Listen :
Availability:
Available to listen.
Last broadcast on Mon, 10 Oct 2011, 21:30 on BBC Radio 4 (see all broadcasts).
Synopsis
Andrew Marr looks at the lasting impact of the British Empire with Jeremy Paxman and Richard Gott. Paxman reflects on how our imperial past still has the power to influence everything from Prime Ministers' decisions to send troops to war, to the way we view adventurers of the past. While Gott argues against any residual belief that the Empire was an imaginative and civilising enterprise, and reveals the brutality at its heart. The social entrepreneur Mariéme Jamme believes it's time for Africa to leave behind its colonised past, and with Africa's share of global trade on the rise, she asks whether this is her continent's decade. China's Empire once ruled over a third of the world's population, and the film-maker Suyun Sun is embarking on a major history series on China which she hopes will cast new light on the country.
Producer: Katy Hickman.
JEREMY PAXMAN
“We think we know what the British Empire did to the world. But what did it do to us?” This is the starting point of Jeremy Paxman’s foray into the world of Empire.

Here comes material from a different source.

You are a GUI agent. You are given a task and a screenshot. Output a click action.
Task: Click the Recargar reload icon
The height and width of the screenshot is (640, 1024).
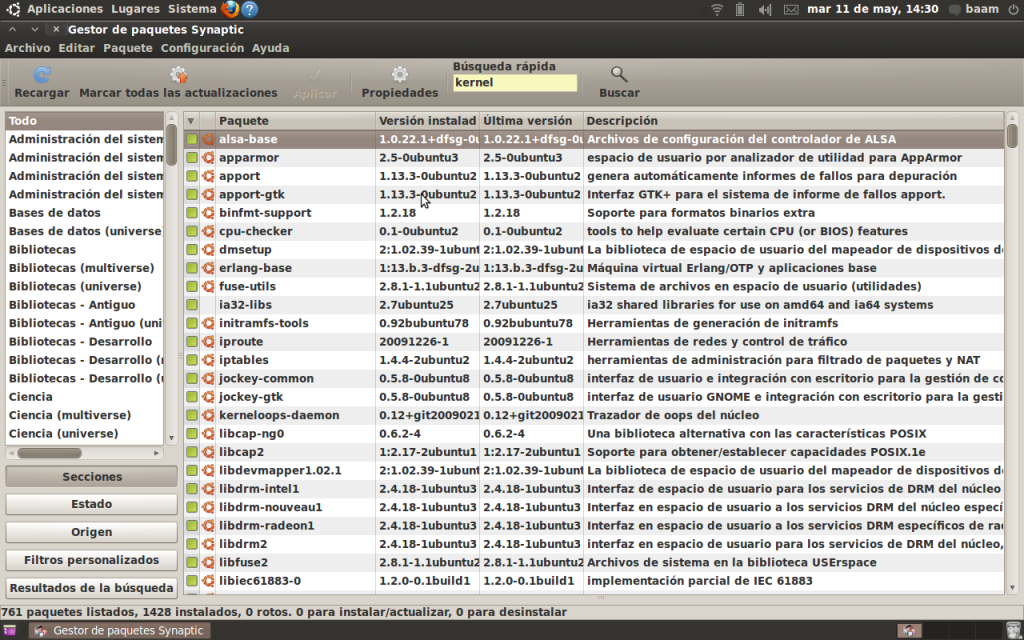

It’s a history of the extraordinary characters that left home to try their hand abroad, and the complex mix of motivation, “ruthless opportunism and earnest idealism, courage and smugness, confidence and anxiety.” Paxman argues that the influence of Britain’s imperial past reverberates today from everything, from Prime Ministers’ decisions to send troops to war and the adventurers we admire, to the food we eat and the sports we play.
Empire: What Ruling the World Did to the British is published by Viking.
RICHARD GOTT
The British Empire was a brutal and violent enterprise which should be likened more to the exploits of Attila the Hun and Genghis Khan than Alexander the Great, argues Richard Gott. Any residual belief that Britain was a civilising or benign ruler is overturned in his new book, Britain’s Empire: Resistance, Repression and Revolt. As Gott charts the struggles of indigenous people in the colonies, he highlights how repression, slavery, famine and genocide were all tools of Britannia’s rule.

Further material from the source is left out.